It also depicts the sexual tension between Bonnie and Clyde (its implied that he's either impotent and/or latently gay), and she's poor white trash who's never been in a meaningful relationship with a man. The final scene when Bonnie and Clyde are ambushed by machine gun fire is one of the most visually graphic death scenes in film history.

It's got good character development. Bonnie and Clyde start out reckless, thinking robbery is fun, but one day they end up killing a fellow and at that point law enforcement makes them a priority. The farmers who lost their farms and homes to banks really didn't care as long as they were just taking stuff - they were considered heroes. Blanche, a timid soul, marries into more than she bargained for when she becomes a Barrow. And Denver Pyle plays s a lawman with revenge on his mind after Bonnie and Clyde capture and humiliate him. At least that was the story two years before the Summer of Love when movie goers thirsted for anti-establishment heroes. Watch the film "The Highwaymen" to get a truer look at what Bonnie and Clyde, and the lawman who went after them, were actually like.
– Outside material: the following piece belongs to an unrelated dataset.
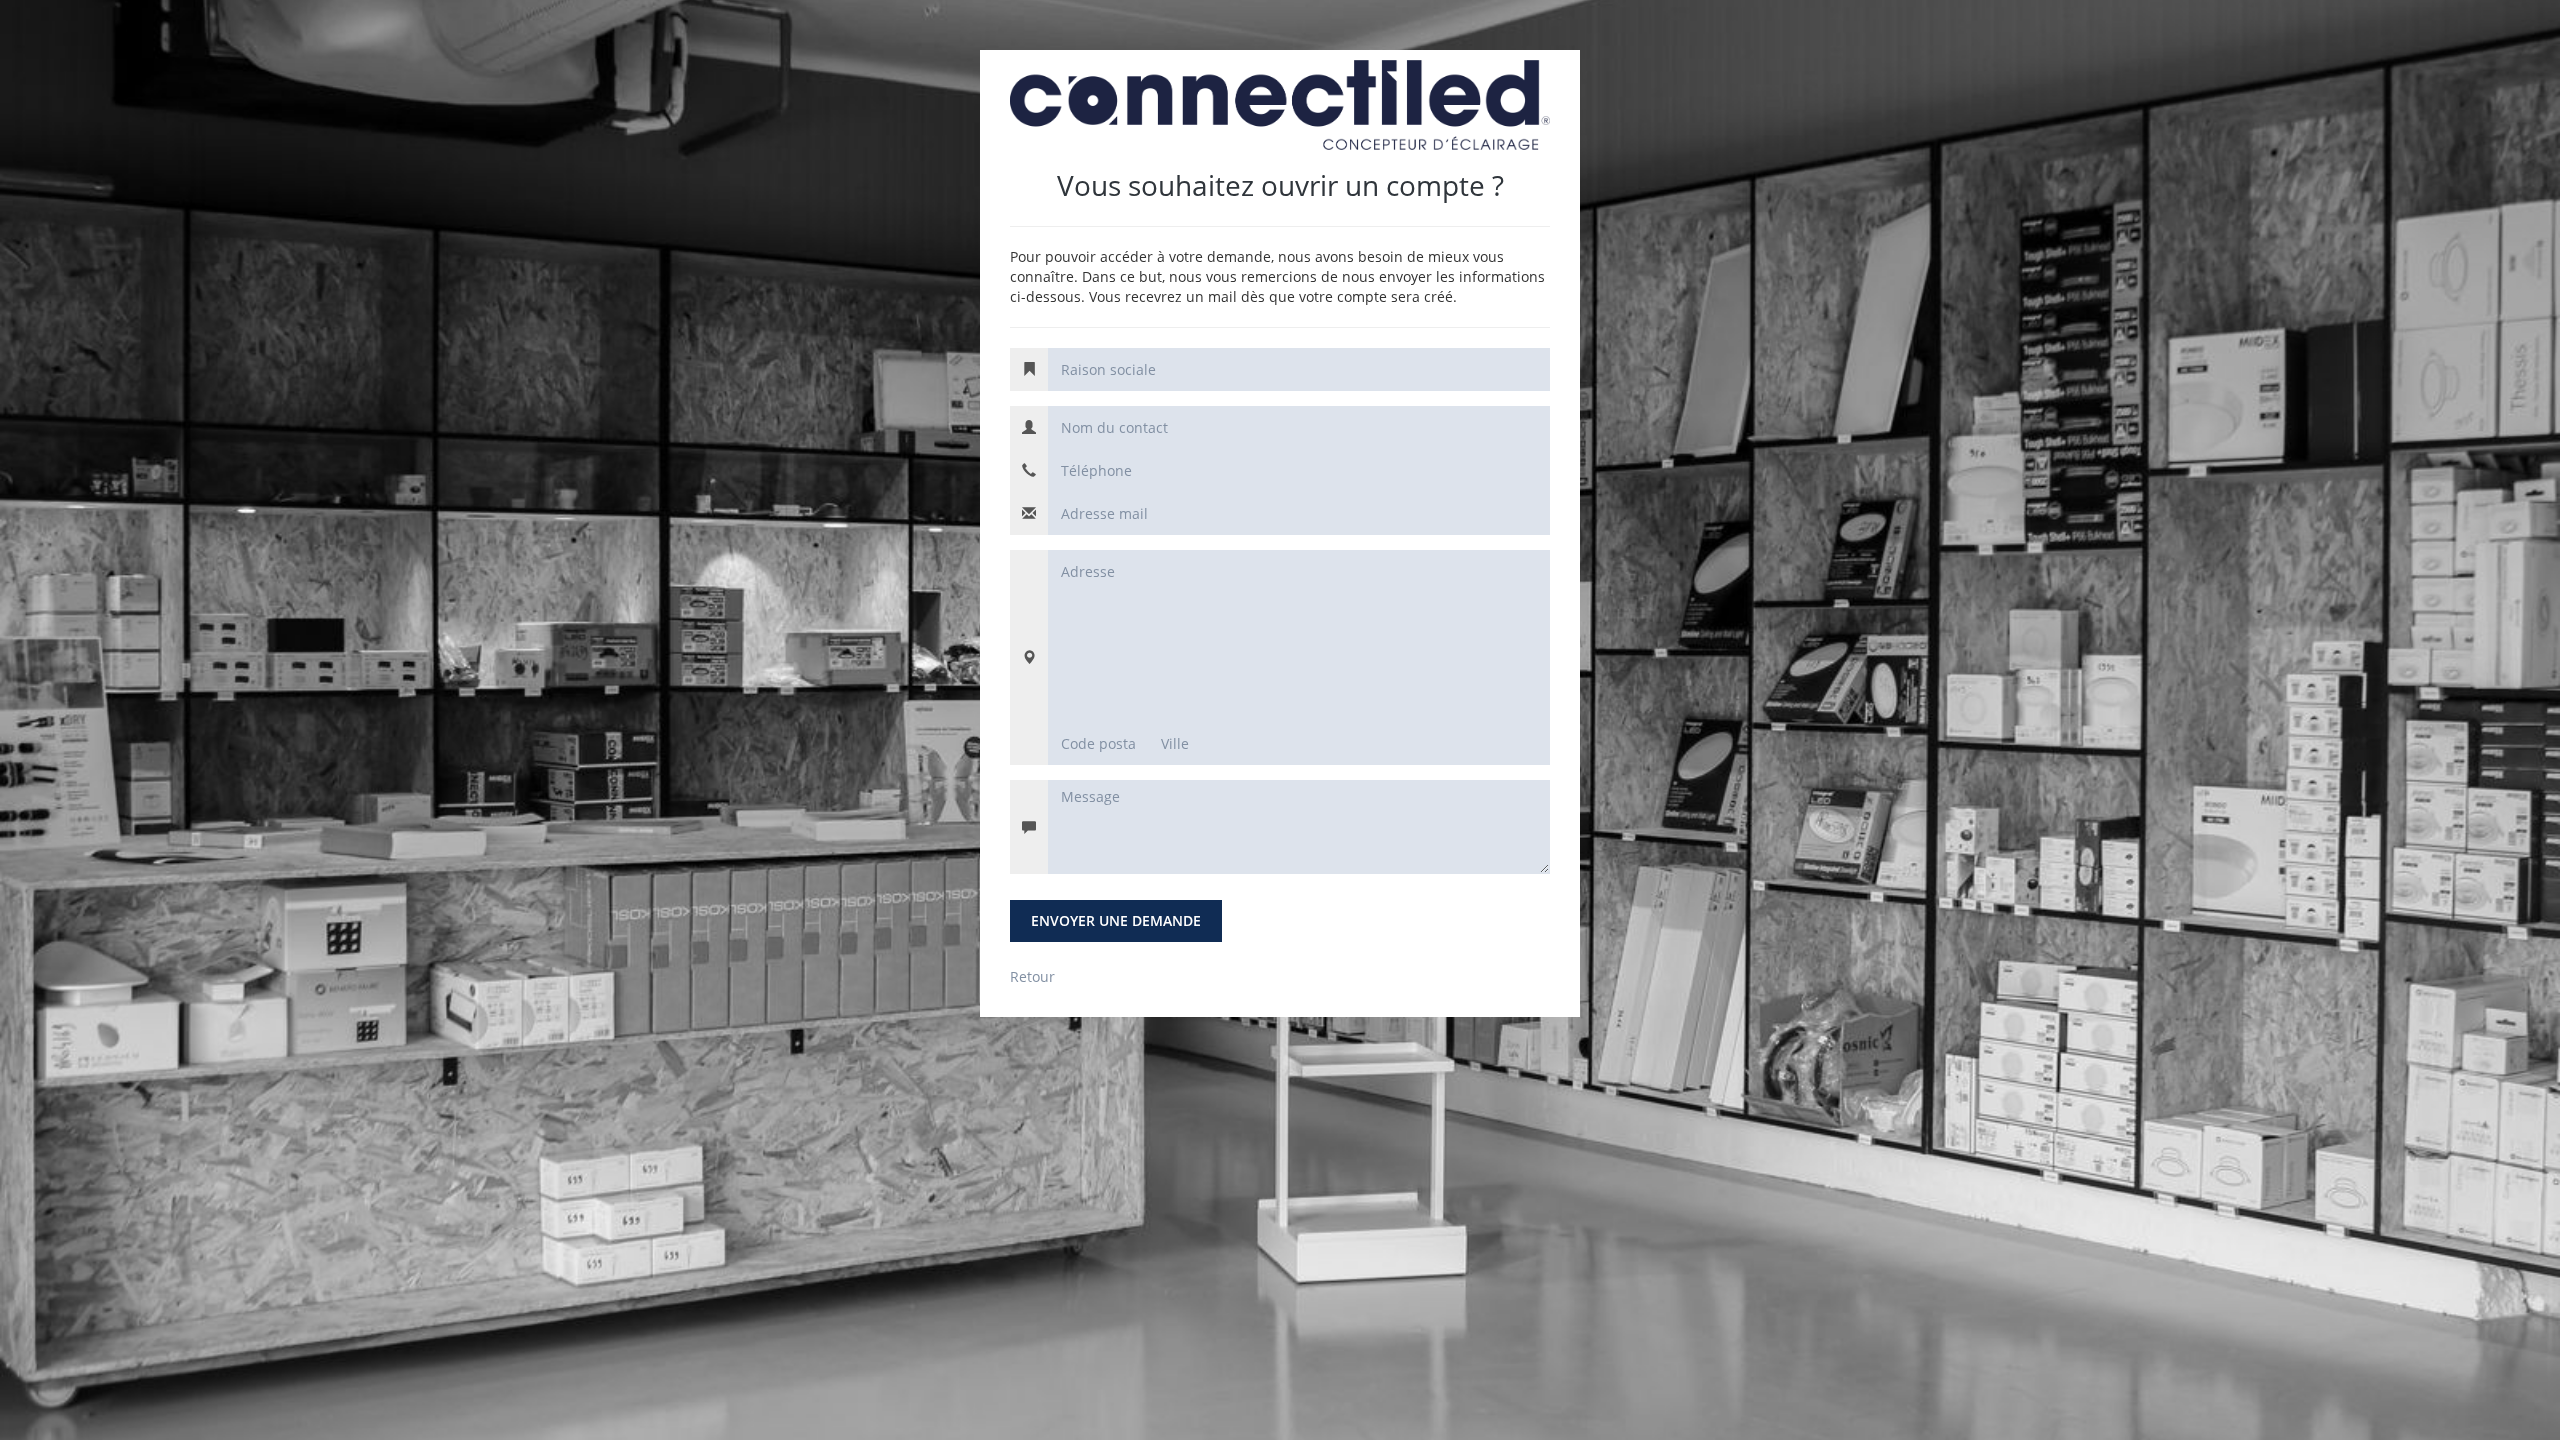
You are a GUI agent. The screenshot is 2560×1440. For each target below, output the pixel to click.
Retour (1032, 976)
This was also the end of the last of the movie moguls - Jack Warner. One day, rather fed up with Warren Beatty trotting about the studio demanding this and that, Warner pointed out the studio water tower with WB on it and asked him whose initials were on that thing anyways? Beatty replied - "Mine actually - Warren Beatty". The right answer being Warner Brothers. At that point Jack Warner decided to retire. It just wasn't fun anymore.